[Collected data]
===

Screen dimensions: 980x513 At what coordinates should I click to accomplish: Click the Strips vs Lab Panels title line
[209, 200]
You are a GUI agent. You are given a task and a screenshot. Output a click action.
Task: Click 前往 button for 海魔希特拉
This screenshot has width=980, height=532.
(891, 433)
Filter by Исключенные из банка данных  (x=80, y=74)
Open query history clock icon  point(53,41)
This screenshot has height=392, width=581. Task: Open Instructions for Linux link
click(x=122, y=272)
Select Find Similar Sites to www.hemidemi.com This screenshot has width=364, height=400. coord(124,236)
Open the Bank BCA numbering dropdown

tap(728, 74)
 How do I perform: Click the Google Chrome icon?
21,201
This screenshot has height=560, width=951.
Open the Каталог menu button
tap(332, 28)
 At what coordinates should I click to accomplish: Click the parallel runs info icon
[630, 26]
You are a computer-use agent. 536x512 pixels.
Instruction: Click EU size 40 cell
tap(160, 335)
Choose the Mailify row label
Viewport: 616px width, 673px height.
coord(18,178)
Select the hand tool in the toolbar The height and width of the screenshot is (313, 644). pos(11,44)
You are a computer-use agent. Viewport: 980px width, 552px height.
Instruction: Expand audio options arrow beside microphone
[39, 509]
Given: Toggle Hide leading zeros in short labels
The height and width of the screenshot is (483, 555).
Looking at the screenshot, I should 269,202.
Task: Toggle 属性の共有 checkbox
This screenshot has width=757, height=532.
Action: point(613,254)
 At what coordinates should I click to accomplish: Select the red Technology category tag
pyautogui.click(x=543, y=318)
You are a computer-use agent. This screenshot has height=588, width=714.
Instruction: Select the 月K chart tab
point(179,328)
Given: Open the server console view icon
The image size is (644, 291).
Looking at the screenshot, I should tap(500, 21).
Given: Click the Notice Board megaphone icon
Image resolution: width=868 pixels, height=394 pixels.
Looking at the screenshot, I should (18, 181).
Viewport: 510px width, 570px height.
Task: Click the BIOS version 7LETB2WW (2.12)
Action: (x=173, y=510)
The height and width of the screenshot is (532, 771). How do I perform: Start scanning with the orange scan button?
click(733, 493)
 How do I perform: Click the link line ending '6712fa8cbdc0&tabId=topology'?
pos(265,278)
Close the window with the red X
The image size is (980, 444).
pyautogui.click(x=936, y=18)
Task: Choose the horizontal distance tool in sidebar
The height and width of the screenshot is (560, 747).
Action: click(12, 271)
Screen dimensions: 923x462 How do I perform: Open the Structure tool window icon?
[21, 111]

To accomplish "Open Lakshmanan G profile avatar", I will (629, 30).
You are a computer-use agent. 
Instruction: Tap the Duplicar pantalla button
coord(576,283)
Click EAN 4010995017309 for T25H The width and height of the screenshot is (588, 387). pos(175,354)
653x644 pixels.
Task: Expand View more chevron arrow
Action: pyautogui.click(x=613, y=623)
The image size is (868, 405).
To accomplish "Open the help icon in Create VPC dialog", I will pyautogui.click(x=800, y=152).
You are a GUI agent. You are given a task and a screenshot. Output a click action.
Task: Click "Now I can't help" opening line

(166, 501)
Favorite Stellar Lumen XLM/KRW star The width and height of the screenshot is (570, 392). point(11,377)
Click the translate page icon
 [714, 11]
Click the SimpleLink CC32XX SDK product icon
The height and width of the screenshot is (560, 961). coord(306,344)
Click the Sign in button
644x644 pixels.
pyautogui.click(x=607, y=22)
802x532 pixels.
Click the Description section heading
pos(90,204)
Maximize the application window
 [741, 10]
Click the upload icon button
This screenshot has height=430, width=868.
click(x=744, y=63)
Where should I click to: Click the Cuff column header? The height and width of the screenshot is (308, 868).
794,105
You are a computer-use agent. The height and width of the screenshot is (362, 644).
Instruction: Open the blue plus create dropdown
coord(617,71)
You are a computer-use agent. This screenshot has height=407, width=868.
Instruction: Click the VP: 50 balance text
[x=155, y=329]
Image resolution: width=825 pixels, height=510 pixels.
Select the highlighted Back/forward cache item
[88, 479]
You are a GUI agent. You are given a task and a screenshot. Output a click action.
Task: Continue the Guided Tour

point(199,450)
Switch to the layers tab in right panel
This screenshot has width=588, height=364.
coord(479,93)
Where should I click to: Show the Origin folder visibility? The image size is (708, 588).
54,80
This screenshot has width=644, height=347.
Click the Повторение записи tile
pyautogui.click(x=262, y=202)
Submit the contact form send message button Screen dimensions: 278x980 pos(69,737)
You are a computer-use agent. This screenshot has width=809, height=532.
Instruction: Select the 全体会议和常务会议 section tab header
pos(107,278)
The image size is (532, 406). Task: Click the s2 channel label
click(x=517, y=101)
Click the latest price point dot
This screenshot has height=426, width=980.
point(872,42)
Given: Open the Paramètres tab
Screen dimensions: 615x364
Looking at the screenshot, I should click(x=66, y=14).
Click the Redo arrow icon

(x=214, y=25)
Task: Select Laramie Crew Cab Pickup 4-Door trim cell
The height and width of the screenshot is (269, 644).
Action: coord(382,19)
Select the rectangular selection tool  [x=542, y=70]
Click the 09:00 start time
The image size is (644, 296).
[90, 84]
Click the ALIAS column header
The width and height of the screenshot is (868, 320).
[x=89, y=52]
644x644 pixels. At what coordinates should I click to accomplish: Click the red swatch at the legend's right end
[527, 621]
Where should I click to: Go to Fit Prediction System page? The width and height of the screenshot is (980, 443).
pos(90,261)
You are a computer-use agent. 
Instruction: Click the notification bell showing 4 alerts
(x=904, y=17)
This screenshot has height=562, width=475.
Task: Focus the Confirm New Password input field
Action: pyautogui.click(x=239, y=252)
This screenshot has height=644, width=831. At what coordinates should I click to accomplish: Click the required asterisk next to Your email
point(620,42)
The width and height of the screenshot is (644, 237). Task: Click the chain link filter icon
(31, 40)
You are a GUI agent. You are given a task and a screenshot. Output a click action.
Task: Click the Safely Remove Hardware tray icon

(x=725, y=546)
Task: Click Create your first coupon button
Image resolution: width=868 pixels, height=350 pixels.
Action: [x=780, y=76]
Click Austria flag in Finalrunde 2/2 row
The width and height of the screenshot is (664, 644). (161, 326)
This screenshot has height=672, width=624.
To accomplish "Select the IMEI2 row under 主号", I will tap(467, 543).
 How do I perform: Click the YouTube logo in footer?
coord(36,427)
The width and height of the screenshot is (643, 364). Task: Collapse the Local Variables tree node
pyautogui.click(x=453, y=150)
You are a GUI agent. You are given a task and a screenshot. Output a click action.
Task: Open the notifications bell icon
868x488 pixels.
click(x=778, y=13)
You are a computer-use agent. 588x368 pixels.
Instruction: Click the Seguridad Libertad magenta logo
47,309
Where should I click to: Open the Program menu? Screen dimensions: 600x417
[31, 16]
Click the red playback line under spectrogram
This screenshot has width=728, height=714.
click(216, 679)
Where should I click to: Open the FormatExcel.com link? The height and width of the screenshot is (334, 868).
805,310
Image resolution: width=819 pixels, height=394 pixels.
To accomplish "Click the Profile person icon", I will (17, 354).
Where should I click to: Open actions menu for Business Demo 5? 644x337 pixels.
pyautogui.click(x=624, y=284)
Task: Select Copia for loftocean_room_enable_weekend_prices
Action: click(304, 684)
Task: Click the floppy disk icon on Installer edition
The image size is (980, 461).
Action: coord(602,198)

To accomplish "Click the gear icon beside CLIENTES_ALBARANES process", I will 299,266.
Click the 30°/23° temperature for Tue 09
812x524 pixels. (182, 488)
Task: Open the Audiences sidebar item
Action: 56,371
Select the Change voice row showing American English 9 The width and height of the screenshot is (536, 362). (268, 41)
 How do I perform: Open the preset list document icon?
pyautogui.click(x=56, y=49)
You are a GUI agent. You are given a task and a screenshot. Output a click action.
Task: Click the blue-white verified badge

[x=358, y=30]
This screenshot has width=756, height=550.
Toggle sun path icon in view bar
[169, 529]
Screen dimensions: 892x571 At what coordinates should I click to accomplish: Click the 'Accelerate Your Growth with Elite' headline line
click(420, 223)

===

Scan the records above. Return every line with "will" in it.

To accomplish "Open Lakshmanan G profile avatar", I will (629, 30).
To accomplish "Open the help icon in Create VPC dialog", I will pyautogui.click(x=800, y=152).
To accomplish "Select the IMEI2 row under 主号", I will tap(467, 543).
To accomplish "Click the Profile person icon", I will (17, 354).
To accomplish "Click the gear icon beside CLIENTES_ALBARANES process", I will 299,266.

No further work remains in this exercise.